● EXERCISE PROMPT: Return the lines from the one containing "Viewport: 960px width, 708px height." through the one containing "will pyautogui.click(x=160, y=267).", inclusive, as a JSON list of strings with one string per line. Leave out blank lines.

═══ DATA IN THIS EXERCISE

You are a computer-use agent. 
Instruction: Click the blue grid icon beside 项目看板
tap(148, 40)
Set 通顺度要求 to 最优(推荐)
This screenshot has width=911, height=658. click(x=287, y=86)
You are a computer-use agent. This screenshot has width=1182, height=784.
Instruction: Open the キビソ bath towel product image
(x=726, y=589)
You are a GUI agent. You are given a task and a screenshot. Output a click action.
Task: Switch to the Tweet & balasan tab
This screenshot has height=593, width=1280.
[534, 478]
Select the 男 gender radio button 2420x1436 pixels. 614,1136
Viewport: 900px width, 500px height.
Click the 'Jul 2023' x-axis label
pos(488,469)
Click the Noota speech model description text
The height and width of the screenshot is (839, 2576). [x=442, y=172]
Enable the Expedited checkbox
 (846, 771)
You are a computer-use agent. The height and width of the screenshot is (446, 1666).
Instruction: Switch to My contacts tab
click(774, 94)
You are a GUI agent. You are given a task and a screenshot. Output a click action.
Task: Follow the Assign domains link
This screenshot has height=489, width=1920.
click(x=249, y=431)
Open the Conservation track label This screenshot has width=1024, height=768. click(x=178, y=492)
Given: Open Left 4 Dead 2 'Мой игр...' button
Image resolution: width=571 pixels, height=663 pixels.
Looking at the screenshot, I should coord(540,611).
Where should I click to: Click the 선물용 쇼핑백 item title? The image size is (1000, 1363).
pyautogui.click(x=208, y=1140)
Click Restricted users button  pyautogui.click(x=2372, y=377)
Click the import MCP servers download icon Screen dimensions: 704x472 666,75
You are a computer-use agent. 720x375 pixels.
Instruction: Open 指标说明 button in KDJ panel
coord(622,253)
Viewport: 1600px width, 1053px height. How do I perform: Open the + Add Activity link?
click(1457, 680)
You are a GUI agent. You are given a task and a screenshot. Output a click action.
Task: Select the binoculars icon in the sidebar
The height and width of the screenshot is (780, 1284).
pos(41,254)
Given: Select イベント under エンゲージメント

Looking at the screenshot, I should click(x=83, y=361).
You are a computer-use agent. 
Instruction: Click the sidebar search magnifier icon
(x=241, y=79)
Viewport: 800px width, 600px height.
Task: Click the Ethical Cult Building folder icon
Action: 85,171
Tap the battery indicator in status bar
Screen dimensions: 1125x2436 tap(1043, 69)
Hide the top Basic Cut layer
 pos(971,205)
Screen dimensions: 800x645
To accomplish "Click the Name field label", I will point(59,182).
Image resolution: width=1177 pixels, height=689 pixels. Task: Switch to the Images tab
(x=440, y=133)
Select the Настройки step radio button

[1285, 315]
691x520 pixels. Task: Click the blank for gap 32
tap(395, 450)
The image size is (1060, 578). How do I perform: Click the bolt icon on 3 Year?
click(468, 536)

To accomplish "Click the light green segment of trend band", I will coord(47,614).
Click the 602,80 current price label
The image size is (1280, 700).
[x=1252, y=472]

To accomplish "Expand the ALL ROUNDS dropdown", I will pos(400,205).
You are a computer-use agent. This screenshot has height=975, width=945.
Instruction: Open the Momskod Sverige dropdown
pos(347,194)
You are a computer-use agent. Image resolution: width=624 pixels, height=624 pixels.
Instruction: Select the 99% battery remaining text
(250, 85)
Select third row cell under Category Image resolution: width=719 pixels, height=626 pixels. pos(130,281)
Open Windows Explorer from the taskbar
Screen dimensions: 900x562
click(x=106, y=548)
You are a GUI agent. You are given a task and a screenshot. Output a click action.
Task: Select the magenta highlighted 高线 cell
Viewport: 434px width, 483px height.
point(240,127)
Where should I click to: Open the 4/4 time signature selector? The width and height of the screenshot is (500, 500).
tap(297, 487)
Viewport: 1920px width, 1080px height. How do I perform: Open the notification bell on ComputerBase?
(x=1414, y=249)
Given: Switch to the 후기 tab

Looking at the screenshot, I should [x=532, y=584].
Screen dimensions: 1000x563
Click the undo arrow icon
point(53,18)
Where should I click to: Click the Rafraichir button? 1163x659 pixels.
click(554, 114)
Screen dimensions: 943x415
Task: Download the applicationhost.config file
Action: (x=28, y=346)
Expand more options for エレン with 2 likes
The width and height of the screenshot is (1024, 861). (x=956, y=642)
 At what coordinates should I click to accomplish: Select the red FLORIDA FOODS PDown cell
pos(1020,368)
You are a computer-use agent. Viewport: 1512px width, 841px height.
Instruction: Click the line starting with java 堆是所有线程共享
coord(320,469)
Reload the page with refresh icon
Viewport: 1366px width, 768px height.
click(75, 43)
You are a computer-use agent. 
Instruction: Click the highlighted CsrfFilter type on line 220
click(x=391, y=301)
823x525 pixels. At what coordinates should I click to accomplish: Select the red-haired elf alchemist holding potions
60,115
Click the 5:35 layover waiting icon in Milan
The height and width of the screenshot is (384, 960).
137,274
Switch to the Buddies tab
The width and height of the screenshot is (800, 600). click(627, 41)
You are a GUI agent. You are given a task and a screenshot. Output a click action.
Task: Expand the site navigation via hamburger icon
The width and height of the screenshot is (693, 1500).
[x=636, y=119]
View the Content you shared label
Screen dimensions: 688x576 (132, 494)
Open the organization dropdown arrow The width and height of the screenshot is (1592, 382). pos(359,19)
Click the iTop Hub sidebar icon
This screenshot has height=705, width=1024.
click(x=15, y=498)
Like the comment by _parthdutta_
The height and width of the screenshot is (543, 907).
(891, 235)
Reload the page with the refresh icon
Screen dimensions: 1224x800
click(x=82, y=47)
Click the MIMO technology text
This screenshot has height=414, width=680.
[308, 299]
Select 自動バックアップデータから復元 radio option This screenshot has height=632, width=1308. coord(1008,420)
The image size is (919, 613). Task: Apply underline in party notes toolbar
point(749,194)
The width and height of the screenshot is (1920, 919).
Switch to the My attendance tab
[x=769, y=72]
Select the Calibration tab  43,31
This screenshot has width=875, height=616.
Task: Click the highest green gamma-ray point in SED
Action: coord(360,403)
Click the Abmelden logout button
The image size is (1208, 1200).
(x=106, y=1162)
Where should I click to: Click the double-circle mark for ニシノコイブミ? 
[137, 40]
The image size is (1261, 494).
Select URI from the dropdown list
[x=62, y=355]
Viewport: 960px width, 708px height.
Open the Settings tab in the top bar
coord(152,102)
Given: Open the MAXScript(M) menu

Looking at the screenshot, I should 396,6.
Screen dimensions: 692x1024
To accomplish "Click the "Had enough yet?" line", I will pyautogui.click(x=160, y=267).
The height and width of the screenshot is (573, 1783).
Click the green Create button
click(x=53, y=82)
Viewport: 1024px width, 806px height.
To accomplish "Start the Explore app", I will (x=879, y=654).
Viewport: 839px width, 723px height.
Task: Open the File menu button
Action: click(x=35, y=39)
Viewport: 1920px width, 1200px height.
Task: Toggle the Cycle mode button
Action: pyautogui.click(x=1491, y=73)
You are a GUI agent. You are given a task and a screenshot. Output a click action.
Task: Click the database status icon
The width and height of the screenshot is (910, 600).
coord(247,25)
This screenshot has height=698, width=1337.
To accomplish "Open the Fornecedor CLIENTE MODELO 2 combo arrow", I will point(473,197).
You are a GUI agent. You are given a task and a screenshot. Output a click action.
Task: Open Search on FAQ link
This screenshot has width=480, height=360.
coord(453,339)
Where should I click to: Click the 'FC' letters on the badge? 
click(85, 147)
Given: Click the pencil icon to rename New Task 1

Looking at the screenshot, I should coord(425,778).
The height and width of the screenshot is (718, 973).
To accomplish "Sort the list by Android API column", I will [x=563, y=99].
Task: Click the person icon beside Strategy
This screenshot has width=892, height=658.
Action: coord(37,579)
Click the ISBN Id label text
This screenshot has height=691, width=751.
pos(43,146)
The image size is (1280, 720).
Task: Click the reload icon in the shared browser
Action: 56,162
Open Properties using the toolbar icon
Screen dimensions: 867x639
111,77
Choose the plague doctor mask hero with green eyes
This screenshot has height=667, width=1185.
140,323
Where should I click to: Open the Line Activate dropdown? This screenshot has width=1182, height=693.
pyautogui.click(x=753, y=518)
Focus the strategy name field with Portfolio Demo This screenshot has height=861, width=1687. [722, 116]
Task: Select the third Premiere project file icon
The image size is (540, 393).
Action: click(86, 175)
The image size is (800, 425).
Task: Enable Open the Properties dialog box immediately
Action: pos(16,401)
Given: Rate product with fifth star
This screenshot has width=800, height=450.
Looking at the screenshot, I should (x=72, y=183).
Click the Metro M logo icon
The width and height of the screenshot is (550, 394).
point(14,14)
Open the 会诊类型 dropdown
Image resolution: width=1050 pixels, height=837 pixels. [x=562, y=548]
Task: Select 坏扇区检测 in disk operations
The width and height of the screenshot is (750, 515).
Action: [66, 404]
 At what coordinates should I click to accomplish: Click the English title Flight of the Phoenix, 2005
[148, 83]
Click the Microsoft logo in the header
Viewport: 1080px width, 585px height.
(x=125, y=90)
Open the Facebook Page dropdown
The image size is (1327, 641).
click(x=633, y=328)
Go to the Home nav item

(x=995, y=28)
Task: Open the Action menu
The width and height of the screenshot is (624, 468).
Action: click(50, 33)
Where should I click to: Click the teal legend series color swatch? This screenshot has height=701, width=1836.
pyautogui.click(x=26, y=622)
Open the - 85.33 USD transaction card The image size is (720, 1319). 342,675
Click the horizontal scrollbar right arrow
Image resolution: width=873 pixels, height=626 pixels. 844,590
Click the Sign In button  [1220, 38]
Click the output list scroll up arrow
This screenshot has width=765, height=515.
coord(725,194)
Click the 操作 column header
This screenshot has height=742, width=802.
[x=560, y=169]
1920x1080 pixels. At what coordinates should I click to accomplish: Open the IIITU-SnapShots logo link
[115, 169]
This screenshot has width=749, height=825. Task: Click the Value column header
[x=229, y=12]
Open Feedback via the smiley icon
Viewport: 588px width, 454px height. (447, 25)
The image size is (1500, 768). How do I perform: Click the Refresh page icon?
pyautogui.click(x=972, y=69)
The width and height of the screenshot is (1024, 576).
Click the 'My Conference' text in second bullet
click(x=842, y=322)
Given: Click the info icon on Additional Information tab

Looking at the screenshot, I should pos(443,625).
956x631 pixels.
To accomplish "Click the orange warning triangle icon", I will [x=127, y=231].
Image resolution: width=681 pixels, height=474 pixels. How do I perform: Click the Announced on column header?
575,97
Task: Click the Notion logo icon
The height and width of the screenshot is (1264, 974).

══════

● ANSWER FOR THE TASK:
[
  "Viewport: 960px width, 708px height.",
  "Open the Settings tab in the top bar",
  "coord(152,102)",
  "Given: Open the MAXScript(M) menu",
  "Looking at the screenshot, I should 396,6.",
  "Screen dimensions: 692x1024",
  "To accomplish \"Click the \"Had enough yet?\" line\", I will pyautogui.click(x=160, y=267)."
]